**MATERIAL PROVIDED**

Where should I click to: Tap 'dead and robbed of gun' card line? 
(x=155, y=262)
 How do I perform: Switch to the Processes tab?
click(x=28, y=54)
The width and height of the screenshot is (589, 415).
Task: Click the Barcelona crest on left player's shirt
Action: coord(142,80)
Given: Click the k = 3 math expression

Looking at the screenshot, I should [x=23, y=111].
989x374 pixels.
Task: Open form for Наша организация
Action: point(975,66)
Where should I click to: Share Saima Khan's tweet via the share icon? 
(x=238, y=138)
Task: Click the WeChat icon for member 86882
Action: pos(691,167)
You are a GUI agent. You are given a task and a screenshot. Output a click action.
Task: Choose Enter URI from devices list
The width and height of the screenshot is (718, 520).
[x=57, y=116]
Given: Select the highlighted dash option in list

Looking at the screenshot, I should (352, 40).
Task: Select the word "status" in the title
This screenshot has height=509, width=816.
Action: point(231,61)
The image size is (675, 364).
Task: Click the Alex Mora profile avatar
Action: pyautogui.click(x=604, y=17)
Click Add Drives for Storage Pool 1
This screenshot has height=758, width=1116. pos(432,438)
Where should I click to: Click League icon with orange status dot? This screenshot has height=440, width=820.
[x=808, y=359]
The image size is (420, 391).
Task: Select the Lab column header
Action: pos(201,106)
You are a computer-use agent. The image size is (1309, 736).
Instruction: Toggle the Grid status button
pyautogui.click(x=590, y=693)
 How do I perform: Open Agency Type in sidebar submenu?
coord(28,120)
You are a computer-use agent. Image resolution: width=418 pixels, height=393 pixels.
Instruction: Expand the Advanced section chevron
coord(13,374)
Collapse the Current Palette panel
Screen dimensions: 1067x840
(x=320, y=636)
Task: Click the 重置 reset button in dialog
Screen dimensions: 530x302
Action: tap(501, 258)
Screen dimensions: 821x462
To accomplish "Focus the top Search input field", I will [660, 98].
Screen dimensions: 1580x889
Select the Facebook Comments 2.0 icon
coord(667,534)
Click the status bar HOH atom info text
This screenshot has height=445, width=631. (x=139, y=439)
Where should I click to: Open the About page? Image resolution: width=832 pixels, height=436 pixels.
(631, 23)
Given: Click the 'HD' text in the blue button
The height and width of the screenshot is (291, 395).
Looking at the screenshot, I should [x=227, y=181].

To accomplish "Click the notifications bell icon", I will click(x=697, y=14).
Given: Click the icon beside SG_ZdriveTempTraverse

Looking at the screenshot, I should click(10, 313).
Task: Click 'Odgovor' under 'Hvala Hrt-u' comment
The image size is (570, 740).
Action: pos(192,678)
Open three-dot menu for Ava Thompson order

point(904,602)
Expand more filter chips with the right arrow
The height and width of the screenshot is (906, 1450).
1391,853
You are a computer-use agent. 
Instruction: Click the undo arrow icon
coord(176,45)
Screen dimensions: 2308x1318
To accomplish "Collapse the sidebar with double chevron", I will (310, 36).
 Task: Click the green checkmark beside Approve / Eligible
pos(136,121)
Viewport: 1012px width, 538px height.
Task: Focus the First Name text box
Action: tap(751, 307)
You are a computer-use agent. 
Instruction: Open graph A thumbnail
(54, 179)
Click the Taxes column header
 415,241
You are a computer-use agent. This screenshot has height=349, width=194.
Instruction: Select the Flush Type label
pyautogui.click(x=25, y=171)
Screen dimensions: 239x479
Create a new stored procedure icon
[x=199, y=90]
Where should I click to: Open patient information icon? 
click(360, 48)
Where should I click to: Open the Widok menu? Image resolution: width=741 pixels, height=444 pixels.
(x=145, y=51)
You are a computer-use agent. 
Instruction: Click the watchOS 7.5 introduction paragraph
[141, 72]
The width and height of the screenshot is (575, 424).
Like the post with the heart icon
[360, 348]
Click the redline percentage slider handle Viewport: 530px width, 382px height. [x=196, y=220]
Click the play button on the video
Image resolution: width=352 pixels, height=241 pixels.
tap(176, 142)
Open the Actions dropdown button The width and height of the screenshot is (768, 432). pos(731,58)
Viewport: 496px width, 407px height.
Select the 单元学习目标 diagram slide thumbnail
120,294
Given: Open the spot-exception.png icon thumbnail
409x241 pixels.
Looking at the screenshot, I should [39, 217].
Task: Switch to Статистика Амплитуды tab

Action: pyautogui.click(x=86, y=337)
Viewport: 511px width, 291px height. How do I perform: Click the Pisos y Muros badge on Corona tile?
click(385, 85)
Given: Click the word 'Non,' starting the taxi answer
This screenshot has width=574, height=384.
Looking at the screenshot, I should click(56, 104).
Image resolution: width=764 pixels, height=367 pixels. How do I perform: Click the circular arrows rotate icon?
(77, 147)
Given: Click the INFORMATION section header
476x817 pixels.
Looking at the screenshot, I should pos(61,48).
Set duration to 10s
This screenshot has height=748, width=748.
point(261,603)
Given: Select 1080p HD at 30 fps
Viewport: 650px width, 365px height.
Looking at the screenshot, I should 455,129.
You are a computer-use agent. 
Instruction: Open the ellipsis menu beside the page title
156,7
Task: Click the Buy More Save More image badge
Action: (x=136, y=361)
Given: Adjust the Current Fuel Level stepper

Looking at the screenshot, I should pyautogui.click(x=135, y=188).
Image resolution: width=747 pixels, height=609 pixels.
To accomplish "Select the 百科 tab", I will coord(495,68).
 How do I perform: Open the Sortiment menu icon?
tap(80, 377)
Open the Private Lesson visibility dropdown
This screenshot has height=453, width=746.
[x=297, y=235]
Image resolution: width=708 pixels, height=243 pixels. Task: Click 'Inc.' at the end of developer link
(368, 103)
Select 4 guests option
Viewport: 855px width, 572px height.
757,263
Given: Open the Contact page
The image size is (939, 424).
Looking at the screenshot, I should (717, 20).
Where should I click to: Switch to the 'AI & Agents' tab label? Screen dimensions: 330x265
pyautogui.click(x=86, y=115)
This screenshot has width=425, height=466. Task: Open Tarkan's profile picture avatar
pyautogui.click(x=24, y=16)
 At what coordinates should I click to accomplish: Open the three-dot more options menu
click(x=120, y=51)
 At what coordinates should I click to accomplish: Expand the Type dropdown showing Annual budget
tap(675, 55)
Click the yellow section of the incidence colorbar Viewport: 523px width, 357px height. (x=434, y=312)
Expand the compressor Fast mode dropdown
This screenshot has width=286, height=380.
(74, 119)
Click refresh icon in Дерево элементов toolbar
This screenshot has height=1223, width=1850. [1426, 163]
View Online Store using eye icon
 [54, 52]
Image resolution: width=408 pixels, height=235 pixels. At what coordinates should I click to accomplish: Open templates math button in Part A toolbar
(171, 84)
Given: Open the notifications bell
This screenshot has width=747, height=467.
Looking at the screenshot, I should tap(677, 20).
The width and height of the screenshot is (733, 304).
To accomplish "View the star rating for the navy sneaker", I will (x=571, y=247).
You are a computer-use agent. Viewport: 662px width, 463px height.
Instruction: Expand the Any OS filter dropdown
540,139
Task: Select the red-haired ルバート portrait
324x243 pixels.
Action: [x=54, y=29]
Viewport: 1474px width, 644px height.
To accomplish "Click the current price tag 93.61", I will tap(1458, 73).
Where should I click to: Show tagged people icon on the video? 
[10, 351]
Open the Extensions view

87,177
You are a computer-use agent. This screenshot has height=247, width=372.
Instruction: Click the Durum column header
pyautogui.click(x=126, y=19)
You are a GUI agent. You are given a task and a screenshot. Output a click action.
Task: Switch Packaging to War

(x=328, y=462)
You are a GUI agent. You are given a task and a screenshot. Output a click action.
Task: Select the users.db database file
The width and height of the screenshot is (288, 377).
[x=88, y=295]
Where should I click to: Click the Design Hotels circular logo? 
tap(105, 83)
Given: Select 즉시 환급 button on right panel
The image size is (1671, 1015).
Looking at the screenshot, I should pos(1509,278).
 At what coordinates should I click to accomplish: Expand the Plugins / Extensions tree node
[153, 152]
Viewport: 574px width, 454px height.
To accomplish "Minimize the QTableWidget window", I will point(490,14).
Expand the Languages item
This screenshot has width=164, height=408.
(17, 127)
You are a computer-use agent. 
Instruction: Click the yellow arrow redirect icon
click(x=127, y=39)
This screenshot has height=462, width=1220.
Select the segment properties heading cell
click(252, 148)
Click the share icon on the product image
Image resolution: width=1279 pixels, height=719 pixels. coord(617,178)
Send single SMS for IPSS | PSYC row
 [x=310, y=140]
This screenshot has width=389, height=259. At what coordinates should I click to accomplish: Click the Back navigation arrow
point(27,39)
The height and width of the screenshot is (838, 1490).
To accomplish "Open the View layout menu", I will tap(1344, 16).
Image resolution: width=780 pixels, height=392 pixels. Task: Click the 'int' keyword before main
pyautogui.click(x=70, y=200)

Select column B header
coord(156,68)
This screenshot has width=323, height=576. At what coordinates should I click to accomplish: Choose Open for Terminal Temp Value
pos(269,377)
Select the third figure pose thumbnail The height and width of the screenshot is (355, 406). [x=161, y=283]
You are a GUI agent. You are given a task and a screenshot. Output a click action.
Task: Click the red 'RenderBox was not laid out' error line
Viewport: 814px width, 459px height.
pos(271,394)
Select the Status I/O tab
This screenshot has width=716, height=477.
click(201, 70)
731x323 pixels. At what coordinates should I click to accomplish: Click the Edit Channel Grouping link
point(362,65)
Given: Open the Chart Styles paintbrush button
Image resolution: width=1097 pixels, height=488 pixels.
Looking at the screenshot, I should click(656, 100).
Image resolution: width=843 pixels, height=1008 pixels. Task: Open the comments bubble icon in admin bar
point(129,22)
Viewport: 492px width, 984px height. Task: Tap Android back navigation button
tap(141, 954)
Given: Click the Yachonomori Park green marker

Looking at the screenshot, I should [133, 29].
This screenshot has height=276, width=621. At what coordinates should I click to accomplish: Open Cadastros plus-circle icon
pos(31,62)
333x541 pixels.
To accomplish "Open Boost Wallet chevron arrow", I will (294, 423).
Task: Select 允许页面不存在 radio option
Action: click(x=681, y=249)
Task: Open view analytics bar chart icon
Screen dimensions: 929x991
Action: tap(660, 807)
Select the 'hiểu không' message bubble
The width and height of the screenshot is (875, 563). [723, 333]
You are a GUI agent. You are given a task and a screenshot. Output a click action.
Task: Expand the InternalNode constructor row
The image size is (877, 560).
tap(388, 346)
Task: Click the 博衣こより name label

**YOUR OBJECTIVE**
When a line of the data above holds the string "notifications", count it, and reply with the resulting number only.

**RESPONSE**
2